Assuming bash, and assuming that at least one such file exists in the current directory (otherwise adjust the path and/or shopt -s nullglob), you can use a simple for loop to do this.

for filename in chapter-*.xhtml; do
    ...
done

extract my string (ALWAYS line 12 in the file, only string on line, between <p>...</p> tags)

Since you know that this will always be line 12, the easiest-to-read way to do this is probably awk, in which it becomes:

line12=$(awk 'NR==12{print;exit;}' "$filename")

Do note that the resulting $line12 will include whitespace and tags in addition to the textual content of the tag.
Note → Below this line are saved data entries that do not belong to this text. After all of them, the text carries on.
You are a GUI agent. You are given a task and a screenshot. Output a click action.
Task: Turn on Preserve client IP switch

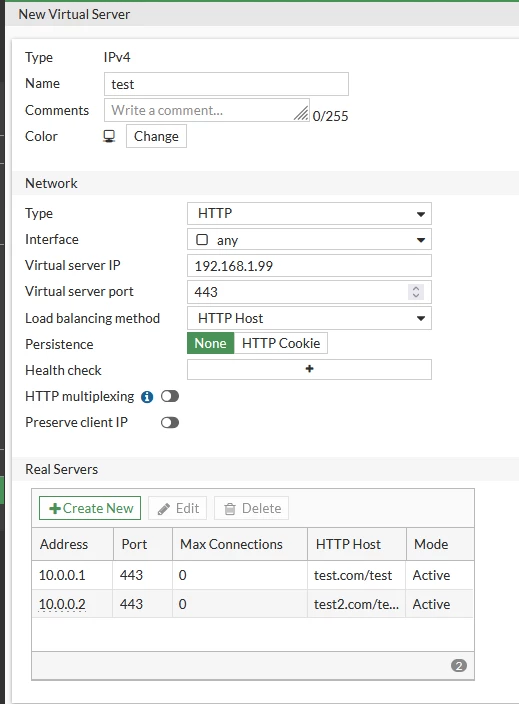(170, 422)
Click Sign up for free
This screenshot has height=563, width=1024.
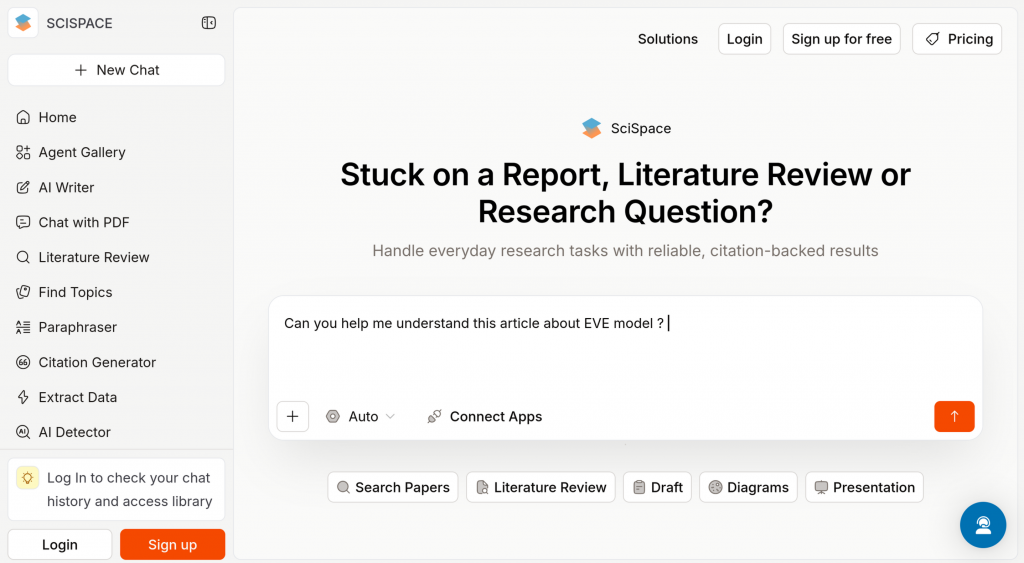pos(841,39)
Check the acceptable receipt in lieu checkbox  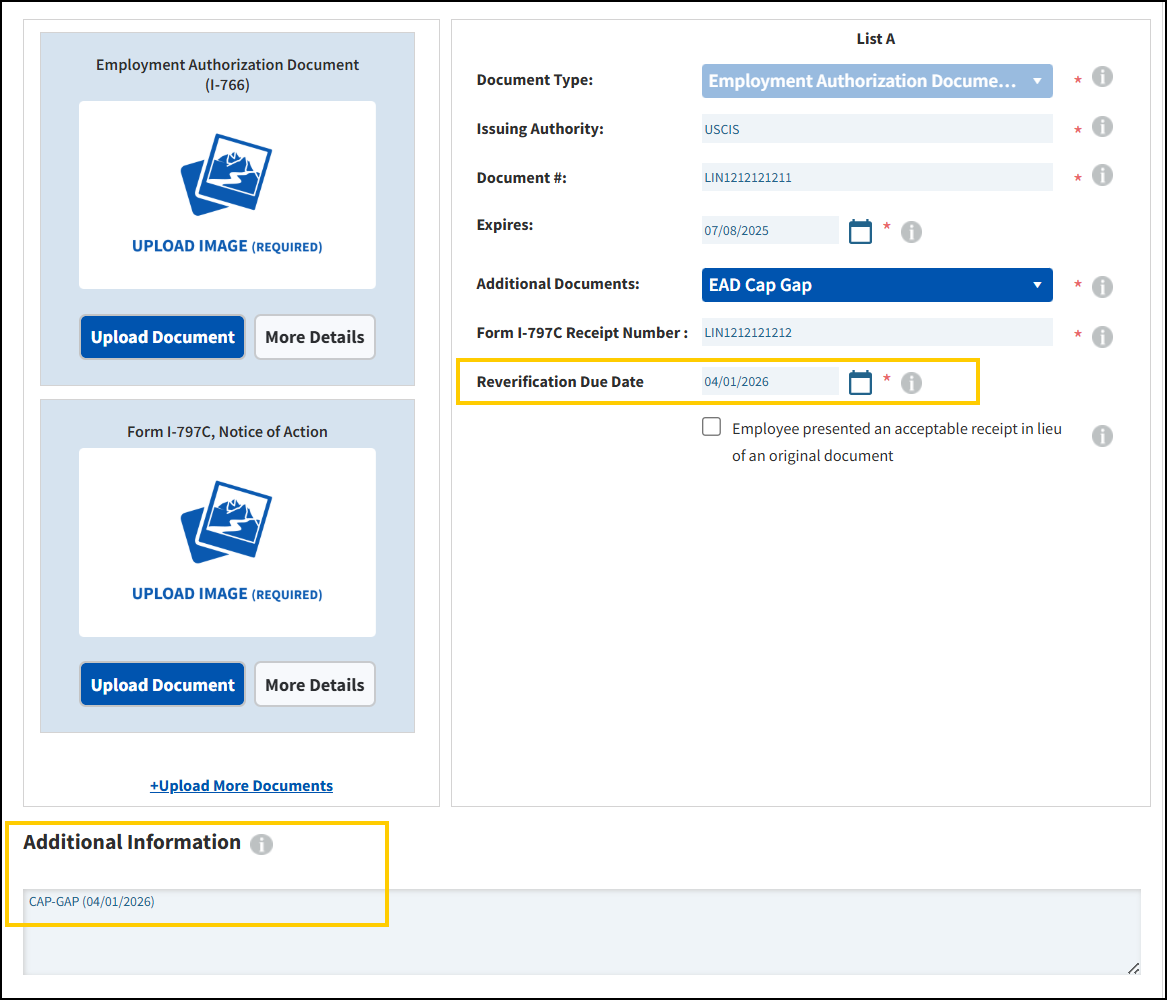pos(711,428)
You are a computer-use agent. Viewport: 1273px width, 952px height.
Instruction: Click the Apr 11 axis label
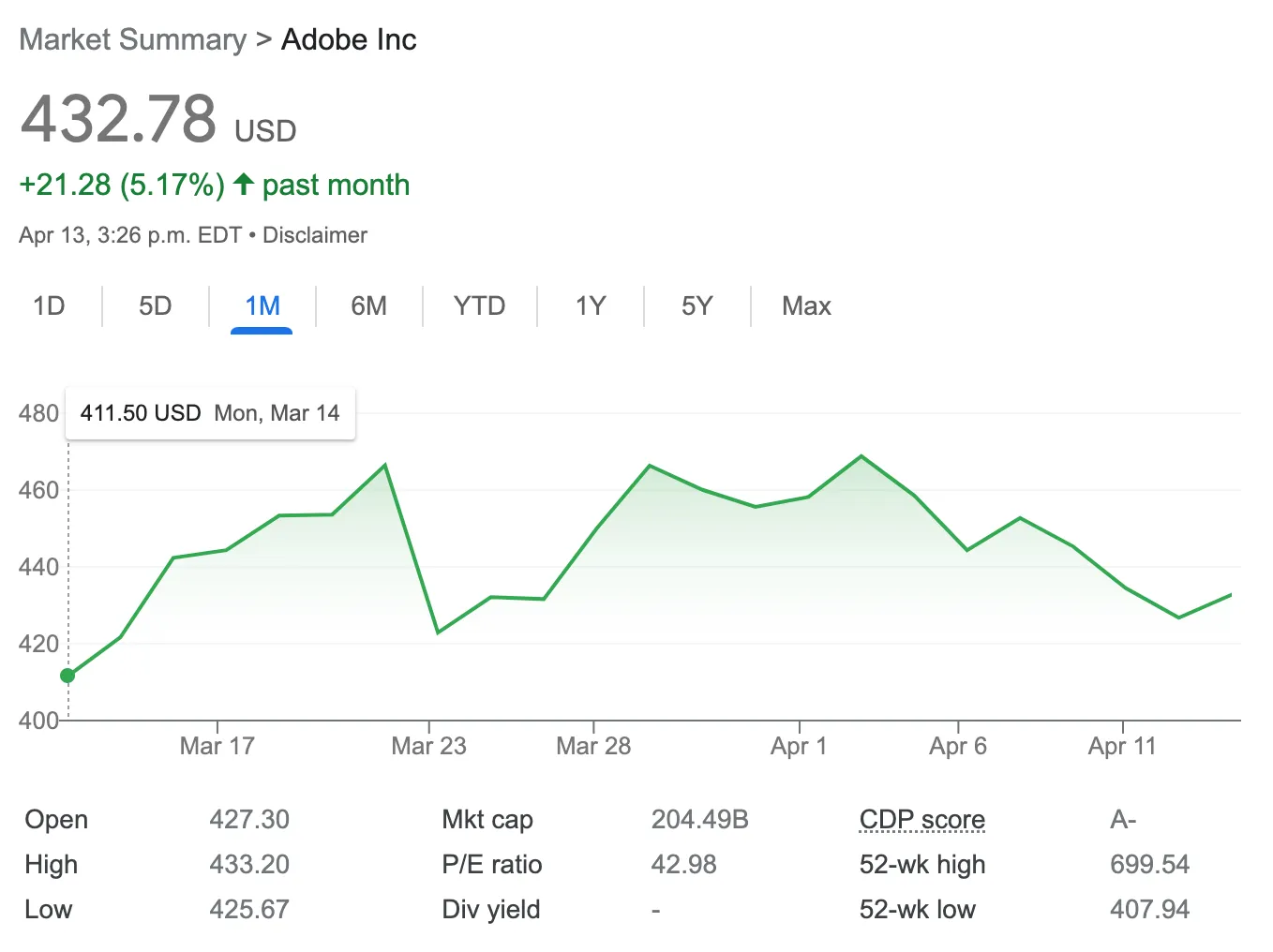point(1122,746)
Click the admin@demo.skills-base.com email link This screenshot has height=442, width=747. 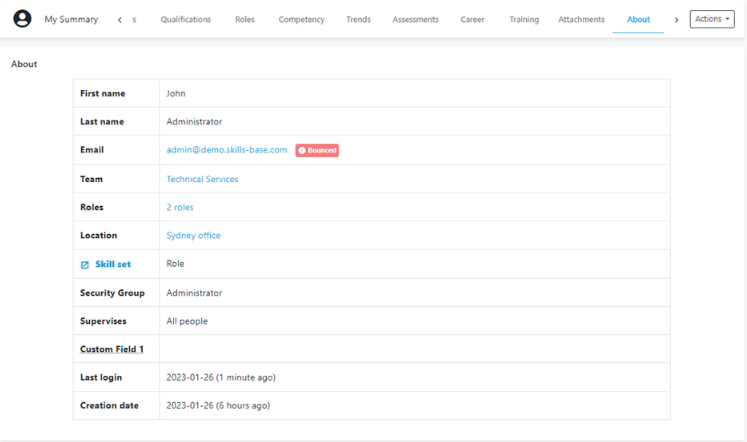point(227,150)
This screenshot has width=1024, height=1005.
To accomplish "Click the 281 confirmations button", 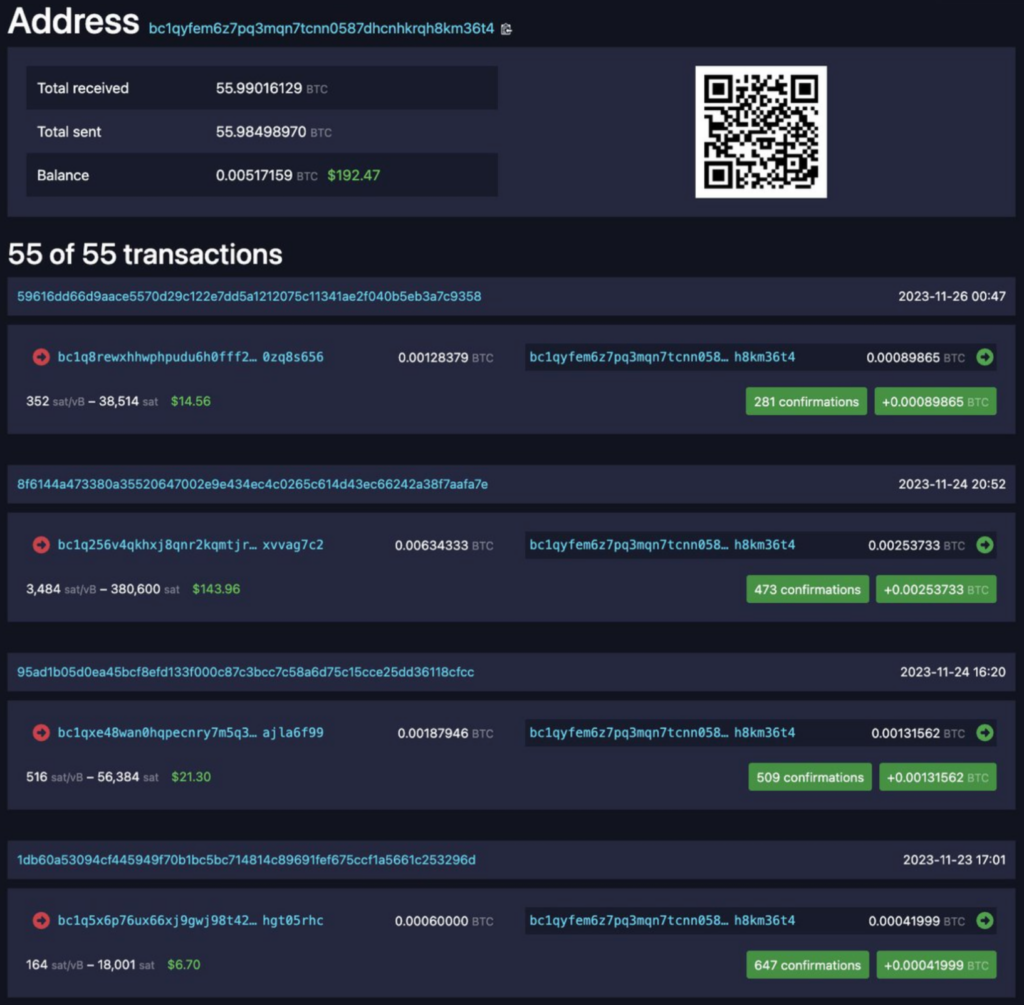I will (806, 402).
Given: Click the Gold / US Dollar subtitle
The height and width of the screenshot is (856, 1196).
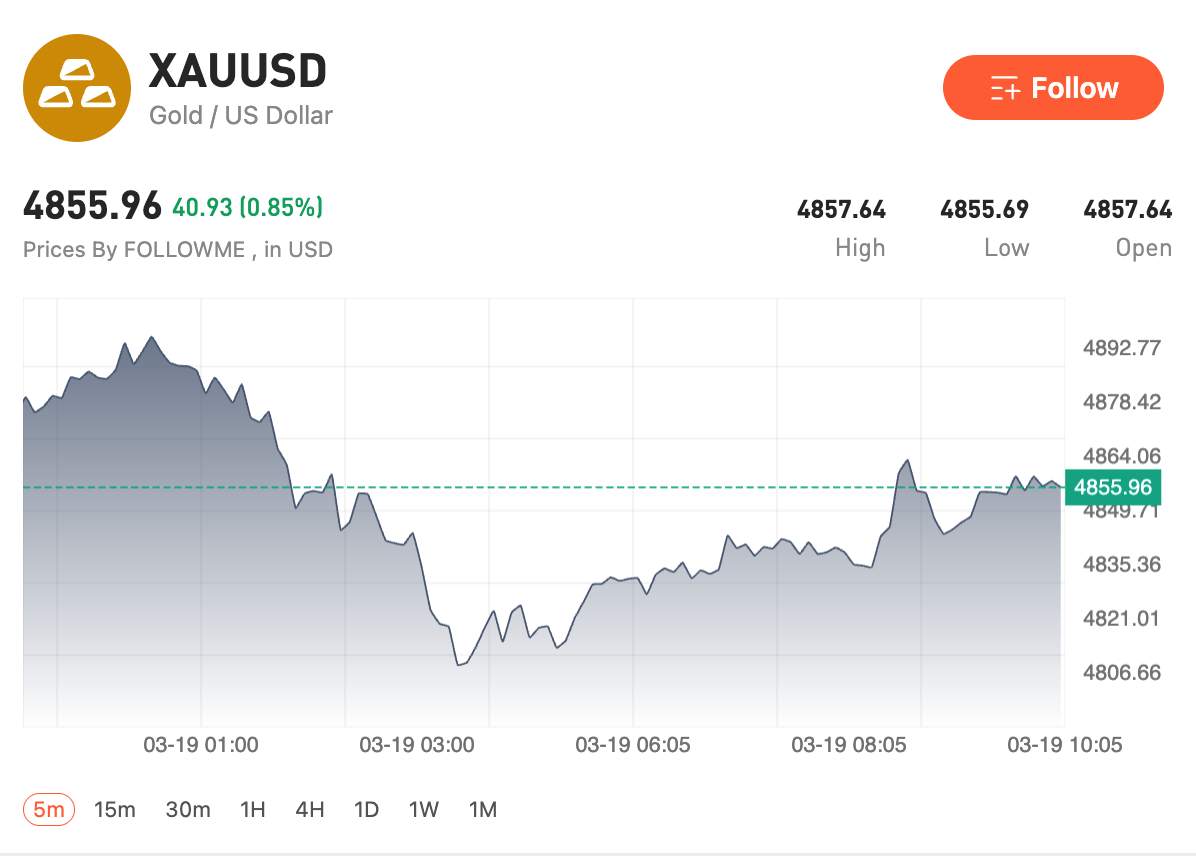Looking at the screenshot, I should point(240,116).
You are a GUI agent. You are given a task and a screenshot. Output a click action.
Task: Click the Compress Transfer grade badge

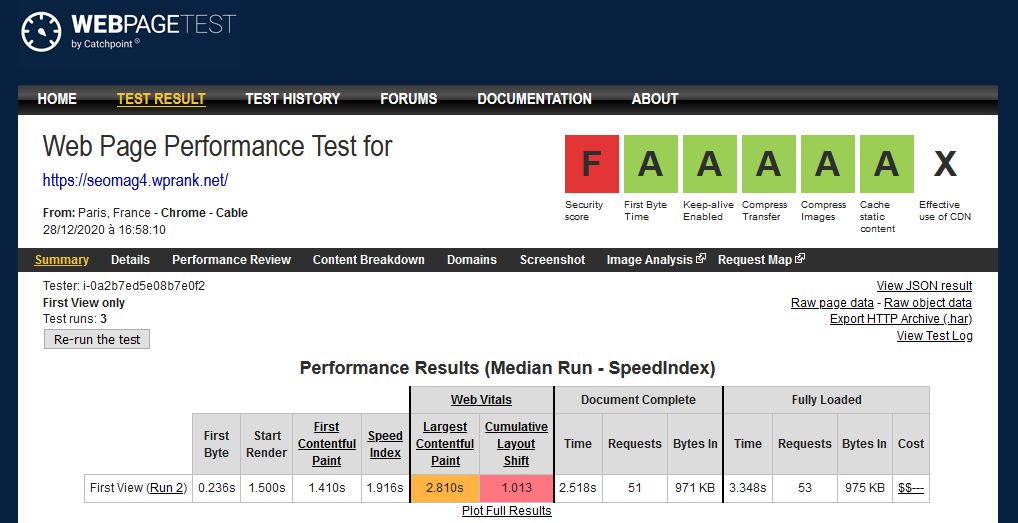pyautogui.click(x=768, y=163)

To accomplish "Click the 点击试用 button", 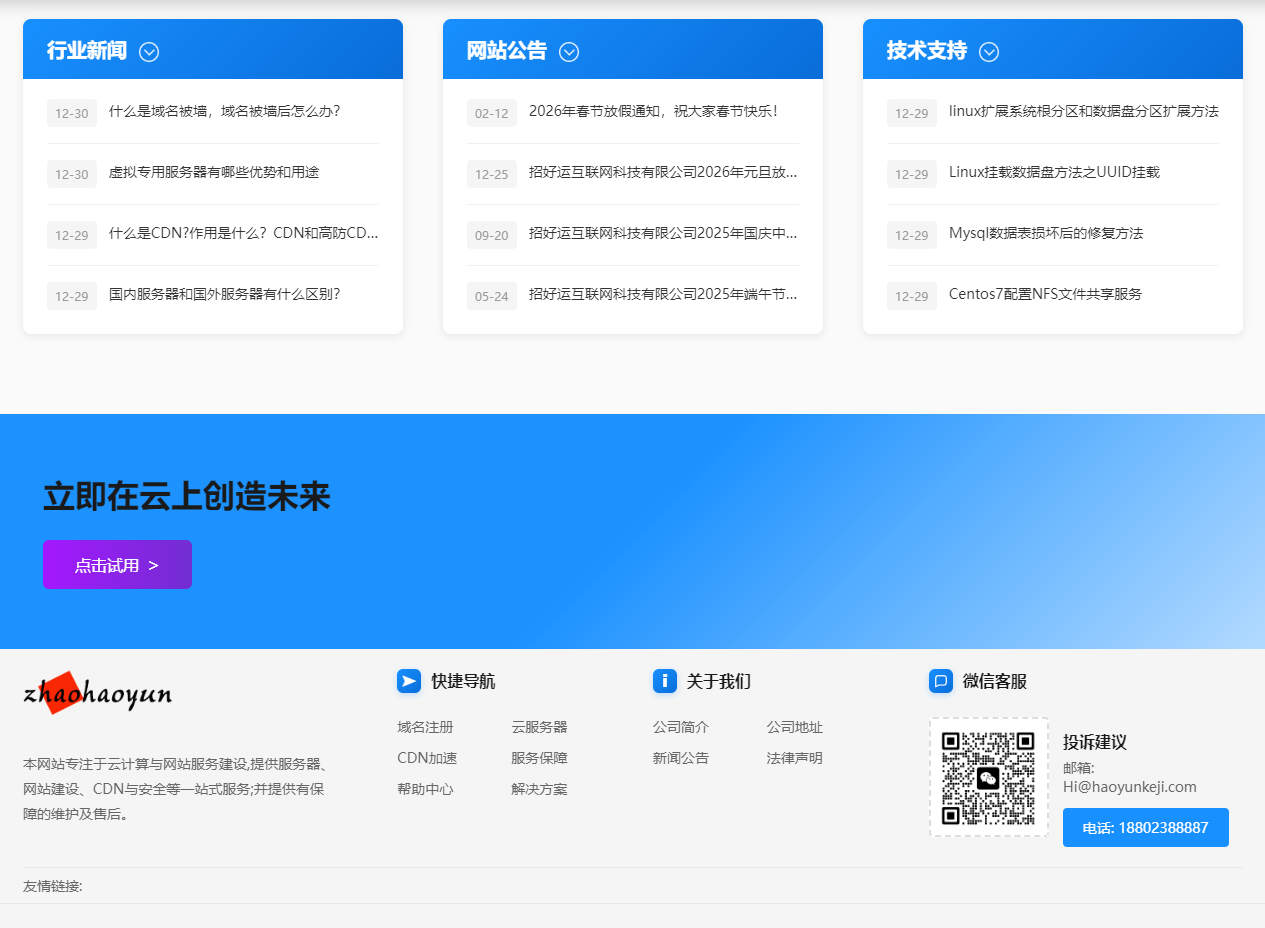I will pyautogui.click(x=117, y=564).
If this is a problem, you can use pup to extract only the text from within the <p> tag:

line12=$(awk 'NR==12{print;exit;}' "$filename" | pup p text{})

in which case of course you will need to adjust the replacement step accordingly.

(pup is a tool to parse HTML and extract portions of it based on CSS selectors.)

run my "external" titlecase filter on that string

Assuming that titlecase is executable, accepts the old title on standard input, and emits the new title on standard output, you can pipe the output from awk above into titlecase, as in:

newline12=$(awk 'NR==12{print;exit;}' "$filename" | titlecase)

replace the new string for the original one in the source file

There are many ways to do this, but assuming that the replacement doesn't contain special characters, you can do something similar to:

sed -i '12s#^.*$#'"$newline12"'#' "$filename"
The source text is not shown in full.